In approximately 1817, Frederick Douglass is born into slavery in Tuckahoe, Maryland. His mother is a slave named Harriet Bailey, and his father is an unknown white man who may be his master. Douglass encounters slavery’s brutality at an early age when he witnesses his first master, Captain Anthony, give a brutal whipping to Douglass’s Aunt Hester. Captain Anthony is employed by Colonel Edward Lloyd, and Anthony lives in a house on Lloyd’s sprawling property with his sons, Andrew and Richard; his daughter, Lucretia; and Lucretia’s husband, Captain Thomas Auld. Lloyd himself lives in the middle of his plantation on a property called the Great House Farm, which is so majestic that some slaves feel honored to work there.

Lloyd is an unkind master, and, like other slaveholders, he will discipline the slaves if they speak honestly about the discomfort of their circumstances. One of Lloyd’s overseers, Mr. Austin Gore, is a particularly cruel disciplinarian. His killing of a slave named Demby, which goes unpunished, illustrates that killing or harming a black person is not treated as a crime.

To Douglass’s delight, he is moved to Baltimore at age seven or eight to work for Mr. Hugh Auld, brother of Captain Thomas Auld. Hugh’s wife, Sophia Auld, is at first a kind and loving mistress who begins teaching Douglass to read. However, Hugh emphatically puts a stop to Douglass’s education. Hugh’s intervention only makes Douglass more determined to learn how to read, viewing education as a path to freedom. Sophia is warped by the power that owning slaves gives her. She becomes mean-spirited and works to thwart Douglass’s attempts to become literate. Douglass lives with the Aulds for seven years, and in this time he teaches himself to read. Douglass reads books that present arguments against slavery, and he begins to lose hope as he realizes the extent of his powerlessness. He resolves to attempt an escape.

Captain Anthony dies, and Douglass is sent back to Lloyd’s plantation to be humiliatingly evaluated alongside Anthony’s livestock. Douglass is inherited by Lucretia Auld and sent back to Baltimore, and Douglass is sent to live with Thomas and his new wife in the town of St. Michael’s, Maryland in 1832. Thomas is a cruel master and a religious hypocrite. He and Douglass do not get along, and Douglass is sent to work for Edward Covey, a farmer who has a reputation for breaking the spirits of difficult slaves.
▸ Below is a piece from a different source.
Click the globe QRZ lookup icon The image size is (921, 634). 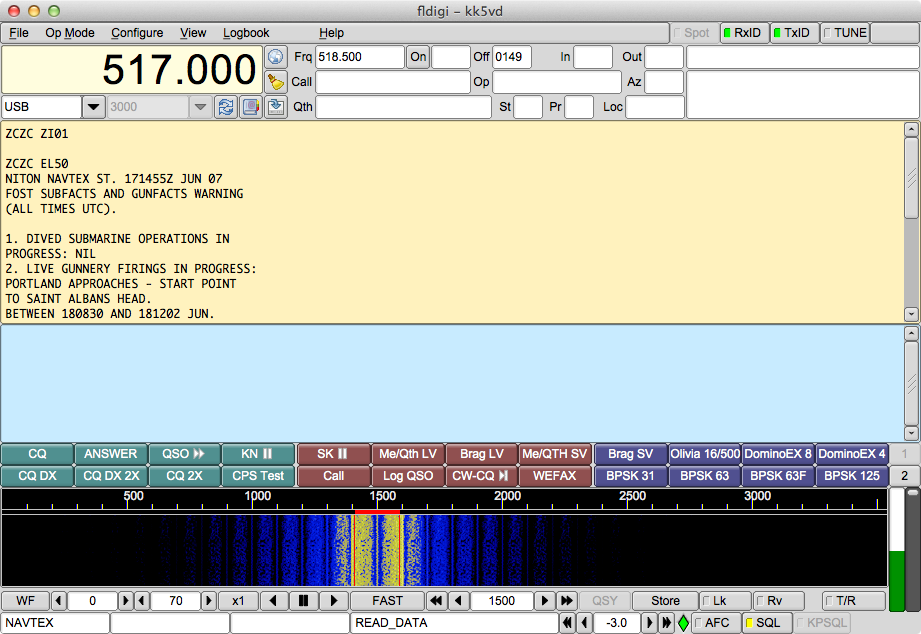[276, 57]

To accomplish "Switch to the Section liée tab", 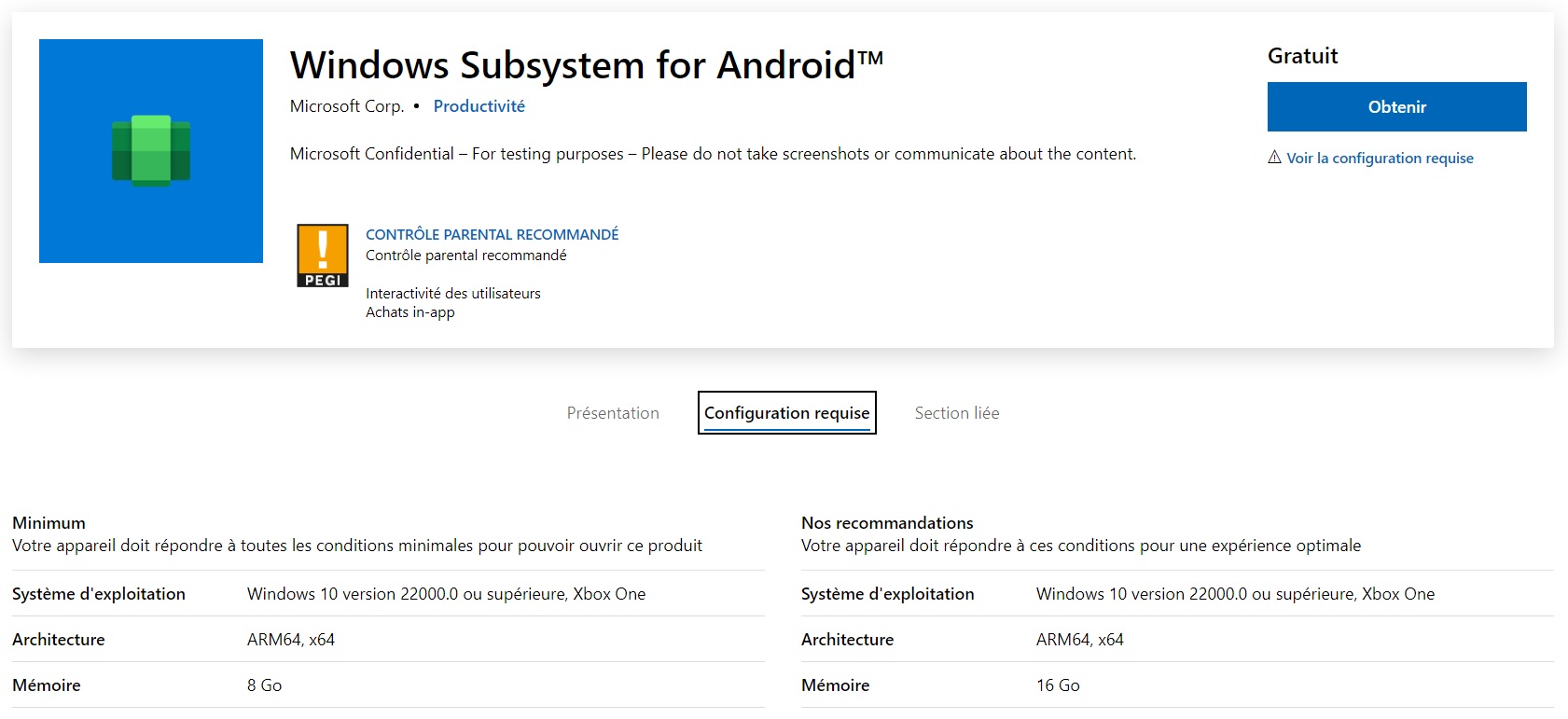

Douglass spends six hellish months working for the malevolent Mr. Covey. Douglass’s spirits are broken by the work, and he goes to Thomas Auld to protest his treatment, but is sent back to Covey’s farm. Another slave, Sandy Jenkins, gives Douglass a mystical root to protect himself. Douglass stands up to Covey and stops receiving whippings. After a year with Covey, Douglass is sent to live with William Freeland. Douglass and four other slaves attempt to escape from Freeland’s, but their plan is betrayed and Douglass ends up in jail. After some time in prison, Douglass is sent back to Baltimore to work again for Hugh Auld.
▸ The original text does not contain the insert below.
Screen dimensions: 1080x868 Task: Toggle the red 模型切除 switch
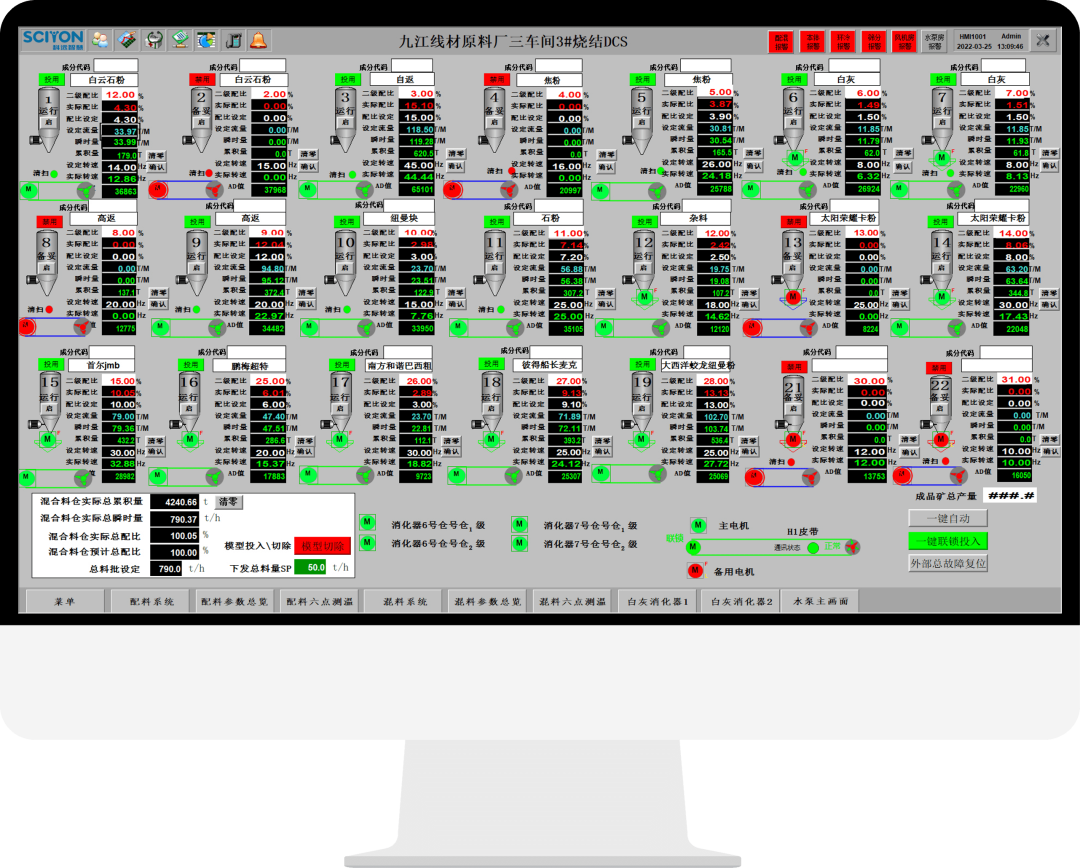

In Baltimore, Douglass works for a shipbuilder, and is assaulted on his jobsite. Hugh apprentices him to another shipbuilder, and Douglass learns how to caulk. Douglass’s caulking skills allow him to earn good money for Hugh. Hugh temporarily allows Douglass to work for his own pay, but later revokes this permission. Douglass then decides to plan an escape.

Douglass escapes successfully. To protect those who helped him and enable future slaves’ escapes from slavery, Douglass does not describe his escape in detail. Once free, Douglass ends up in New York, and is helped by Mr. David Ruggles. In New York, Douglass weds a free woman named Anna. The newlyweds then make their way to New Bedford, where Douglass is aided by a man named Nathan Johnson. Douglass is amazed by the prosperity the north has achieved without slaves. After some time in New Bedford, Douglass begins reading The Liberator, an abolitionist newspaper. This inspires Douglass to speak at an anti-slavery convention in 1841, which launches his career as an anti-slavery advocate.